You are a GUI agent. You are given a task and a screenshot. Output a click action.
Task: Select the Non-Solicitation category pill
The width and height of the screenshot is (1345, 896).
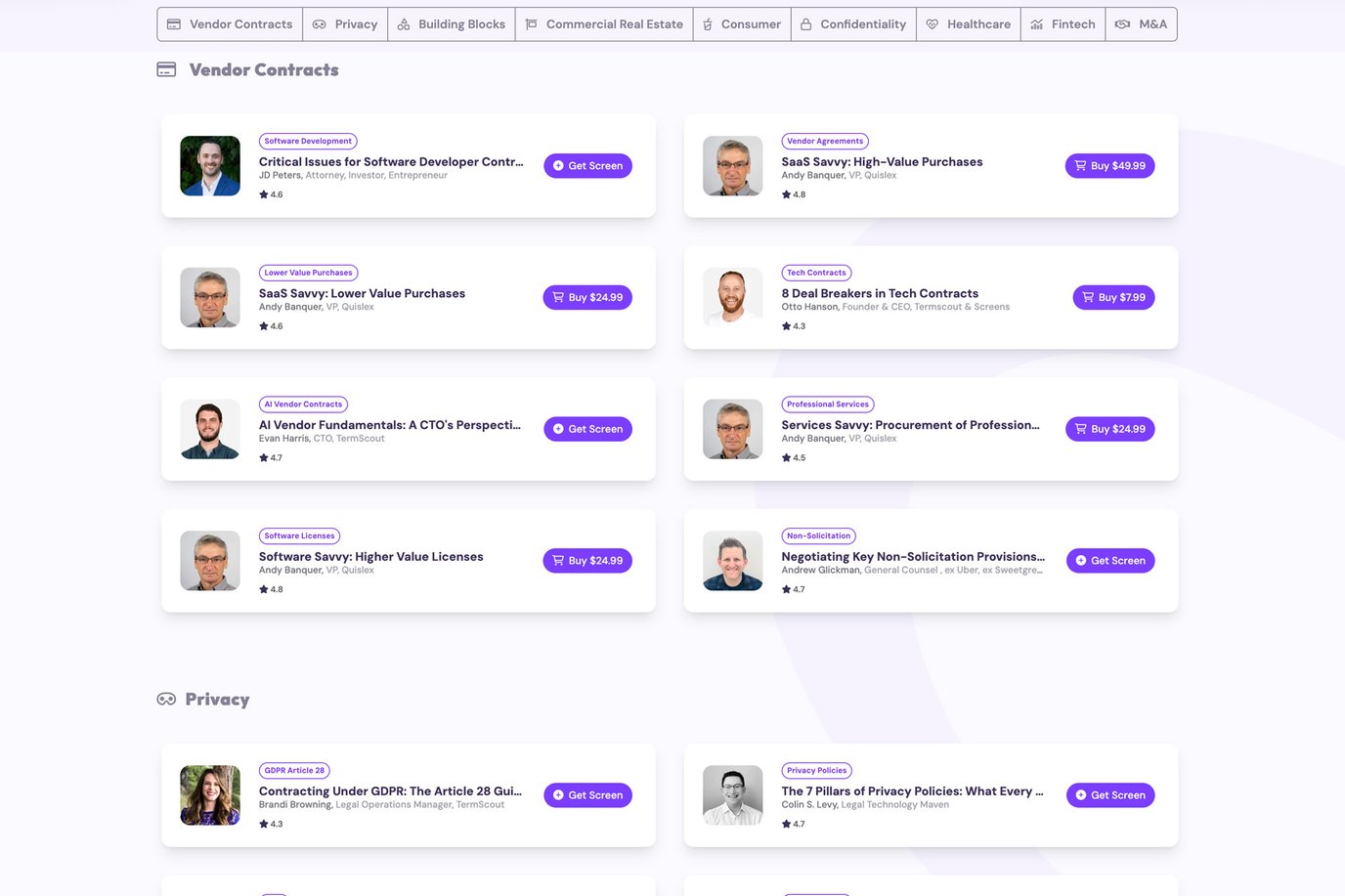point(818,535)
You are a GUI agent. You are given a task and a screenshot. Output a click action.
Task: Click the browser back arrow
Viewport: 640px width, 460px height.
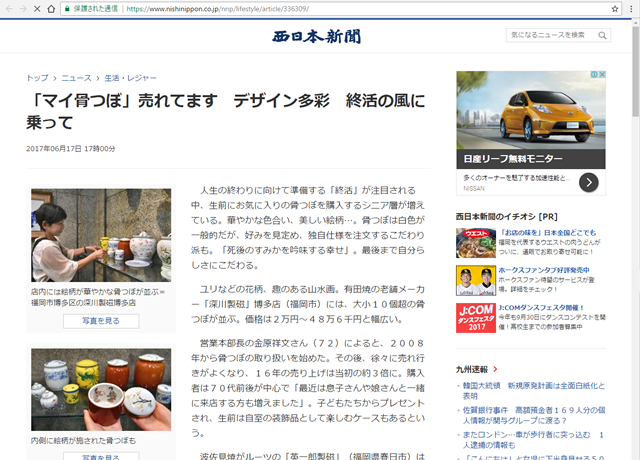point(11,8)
##############################
Schreib bitte alle Zeilen oben Wort für Wort ab und lass die Bilder dabei weg.

You are a GUI agent. You are given a task and a screenshot. Output a click action.
Task: Select the Non-Solicitation category pill
The width and height of the screenshot is (1345, 896).
point(818,535)
You are a GUI agent. You are given a task and a screenshot. Output a click action.
Task: Click the browser back arrow
Viewport: 640px width, 460px height.
point(11,8)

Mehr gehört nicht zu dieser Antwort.